» Activity: Starting with the line that contains "Task: Click the 视力 48% ring chart", copy every line through the end of the listing, exactly and only those. No pictures should appear in the copy.

» Material supplied:
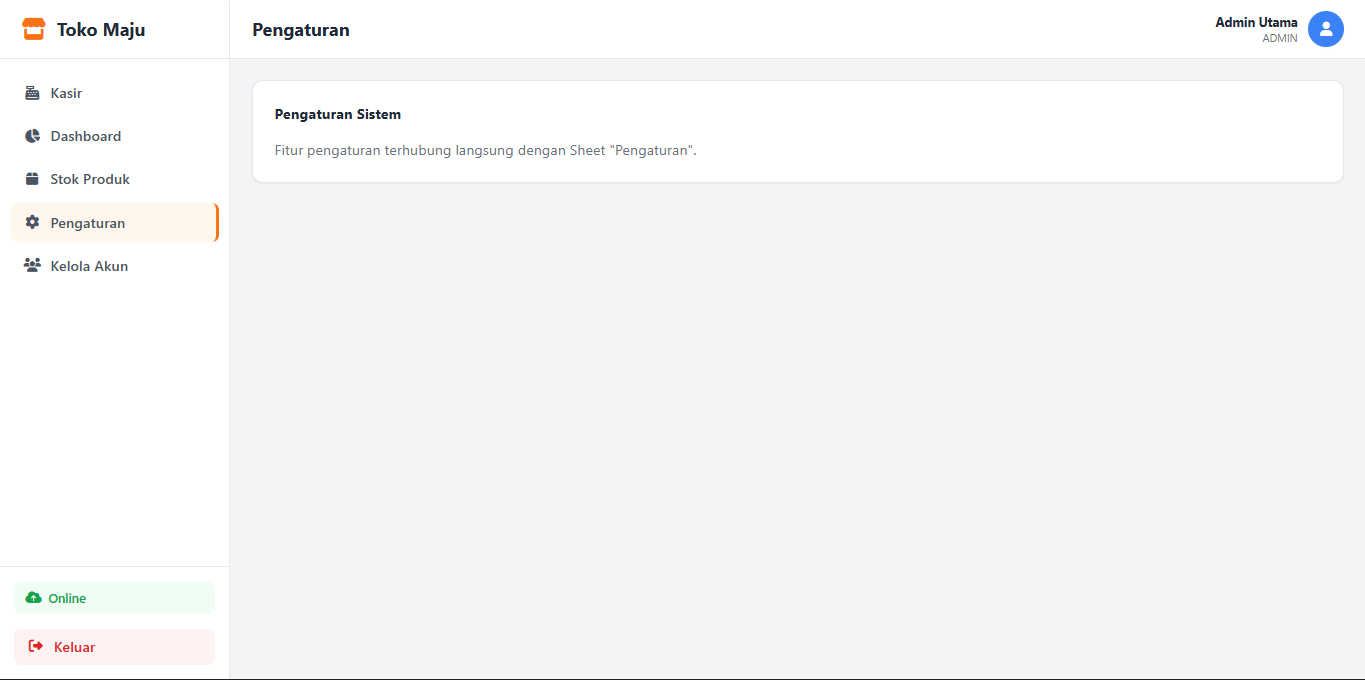Click the Pengaturan Sistem card heading
This screenshot has height=680, width=1365.
click(338, 114)
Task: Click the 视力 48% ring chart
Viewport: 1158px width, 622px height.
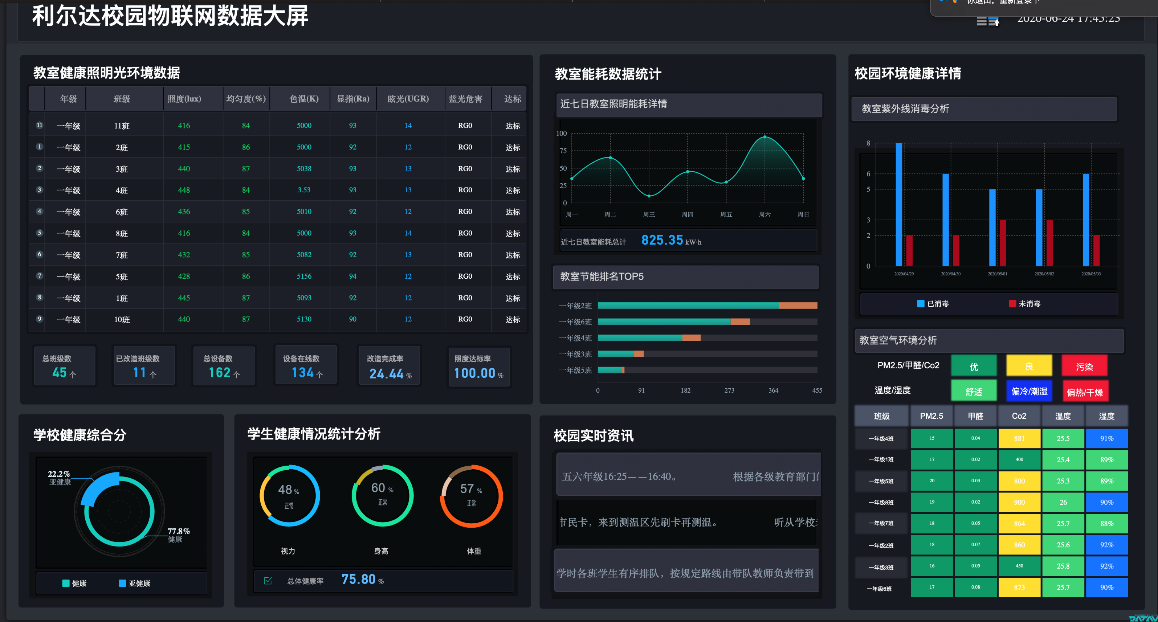Action: (290, 495)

» Answer:
Task: Click the 视力 48% ring chart
Viewport: 1158px width, 622px height.
Action: (290, 495)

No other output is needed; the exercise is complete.